国内直接访问docker官方镜像源拉取镜像时速度会非常慢,我们需要将docker源切换到阿里镜像源或者网易镜像源。

源地址获取

  • 阿里源地址:

https://dev.aliyun.com/search.html登陆自己的阿里云账户,在管理中心->镜像加速器中会有自己的专属加速地址

  • 网易源地址:

http://hub-mirror.c.163.com

源地址更换

  • Ubuntu中更换:

修改daemon配置文件/etc/docker/daemon.json

1
2
3
4
5
6
7
8
sudo mkdir -p /etc/docker
sudo tee /etc/docker/daemon.json <<-'EOF'
{
"registry-mirrors": ["http://hub-mirror.c.163.com"]
}
EOF
sudo systemctl daemon-reload
sudo systemctl restart docker

如果要用阿里源,上面的仓库地址使用自己的阿里源专属地址即可。

  • Docker for Windows中更换:

在系统右下角托盘图标内右键菜单选择 Settings,打开配置窗口后左侧导航菜单选择 Docker Daemon。编辑窗口内的JSON串,填写加速器地址

1
2
3
{
"registry-mirrors": ["http://hub-mirror.c.163.com"]
}

  • Docker for Mac中更换:

右键点击桌面顶栏的 docker 图标,选择 Preferences ,在 Daemon 标签(Docker 17.03 之前版本为 Advanced 标签)下的 Registry mirrors 列表中将
http://hub-mirror.c.163.com 加到”registry-mirrors”的数组里,点击 Apply & Restart按钮,等待Docker重启并应用配置的镜像加速器。

  • Docker Toolbox中更换:

1.在Windows命令行执行docker-machine ssh [machine-name]进入VM bash

2.sudo vi /var/lib/boot2docker/profile

3.在–label provider=virtualbox的下一行添加–registry-mirror https://xxxxxxxx.mirror.aliyuncs.com

4.重启docker服务:sudo /etc/init.d/docker restart或者重启VM:exit退出VM bash,在Windows命令行中执行docker-machine restart

0x04 docker基础命令

查询、下载、日志

  • 查看docker信息:docker info
  • 拉取镜像:docker pull <镜像名>
  • 在线搜索镜像:docker search <镜像名>
  • 查询本机所有的镜像:docker images
  • 查看正在运行容器:docker ps
  • 查看某容器内运行的进程:docker top
  • 查询某个容器的所有操作记录:docker logs {容器ID|容器名称}

删除容器、镜像

  • 删除单个容器:docker rm <容器名or ID>
  • 删除单个镜像:docker rmi

启动停止容器

  • 停止某个容器:docker stop <容器名or ID>
  • 启动某个容器:docker start <容器名or ID>
  • 杀掉某个容器:docker kill <容器名or ID>

docker运行容器

Usage: docker run [OPTIONS] IMAGE [COMMAND] [ARG…]

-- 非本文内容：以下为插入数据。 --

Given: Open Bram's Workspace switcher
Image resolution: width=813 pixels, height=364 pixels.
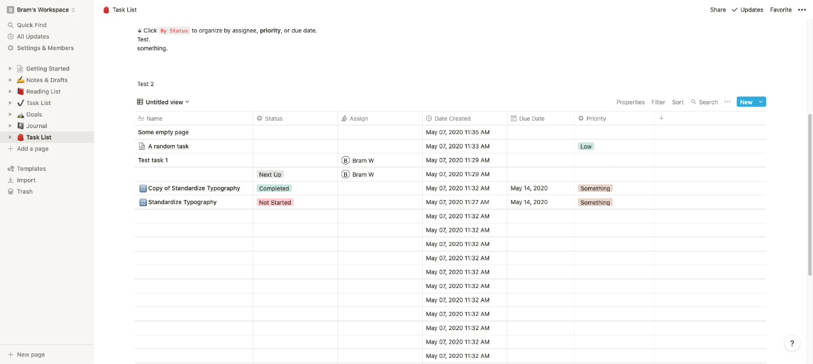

其中image为为容器名、options是配置参数、command是命令

docker的配置参数非常多,我们常用的一般是用docker开启一个命令交互界面

1
docker run -t -i ubuntu /bin/bash

其中

  • -t:在新容器内指定一个伪终端或终端。

  • -i:允许你对容器内的标准输入 (STDIN) 进行交互。

更多的参数可以参考:

1
2
3
4
5
6
7
8
9
10
11
12
13
14
15
16
17
18
19
20
21
22
23
24
25
26
27
28
29
30
31
32
33
34
35
36
37
38
39
-d, --detach=false 指定容器运行于前台还是后台,默认为false
-i, --interactive=false 打开STDIN,用于控制台交互
-t, --tty=false 分配tty设备,该可以支持终端登录,默认为false
-u, --user="" 指定容器的用户
-a, --attach=[] 登录容器(必须是以docker run -d启动的容器)
-w, --workdir="" 指定容器的工作目录
-c, --cpu-shares=0 设置容器CPU权重,在CPU共享场景使用
-e, --env=[] 指定环境变量,容器中可以使用该环境变量
-m, --memory="" 指定容器的内存上限
-P, --publish-all=false 指定容器暴露的端口
-p, --publish=[] 指定容器暴露的端口
-h, --hostname="" 指定容器的主机名
-v, --volume=[] 给容器挂载存储卷,挂载到容器的某个目录
--volumes-from=[] 给容器挂载其他容器上的卷,挂载到容器的某个目录
--cap-add=[] 添加权限,权限清单详见:http://linux.die.net/man/7/capabilities
--cap-drop=[] 删除权限,权限清单详见:http://linux.die.net/man/7/capabilities
--cidfile="" 运行容器后,在指定文件中写入容器PID值,一种典型的监控系统用法
--cpuset="" 设置容器可以使用哪些CPU,此参数可以用来容器独占CPU
--device=[] 添加主机设备给容器,相当于设备直通
--dns=[] 指定容器的dns服务器
--dns-search=[] 指定容器的dns搜索域名,写入到容器的/etc/resolv.conf文件
--entrypoint="" 覆盖image的入口点
--env-file=[] 指定环境变量文件,文件格式为每行一个环境变量
--expose=[] 指定容器暴露的端口,即修改镜像的暴露端口
--link=[] 指定容器间的关联,使用其他容器的IP、env等信息
--lxc-conf=[] 指定容器的配置文件,只有在指定--exec-driver=lxc时使用
--name="" 指定容器名字,后续可以通过名字进行容器管理,links特性需要使用名字
--net="bridge" 容器网络设置:
bridge 使用docker daemon指定的网桥
host //容器使用主机的网络
container:NAME_or_ID >//使用其他容器的网路,共享IP和PORT等网络资源
none 容器使用自己的网络(类似--net=bridge),但是不进行配置
--privileged=false 指定容器是否为特权容器,特权容器拥有所有的capabilities
--restart="no" 指定容器停止后的重启策略:
no:容器退出时不重启
on-failure:容器故障退出(返回值非零)时重启
always:容器退出时总是重启
--rm=false 指定容器停止后自动删除容器(不支持以docker run -d启动的容器)
--sig-proxy=true 设置由代理接受并处理信号,但是SIGCHLD、SIGSTOP和SIGKILL不能被代理

docker提交容器副本

我们一般对一个容器进行更改之后,想要保留它下次再使用,可以使用commit命令

1
docker commit -m="update" -a="leticia" <容器id> <新的容器名>

其中

  • -m是提交时的更新信息。
  • -a是作者名。

0x05 总结

docker的命令还有非常多,但是我们只需要掌握上面的一些命令,就可以在每次需要搭建漏洞环境时,从网络上寻找别人配置好的镜像拉取下来使用,能够节约非常多的时间。而且如果你的设备配置不是很高的话,docker在物理机中运行也远远比运行一个完整的虚拟机要流畅的多。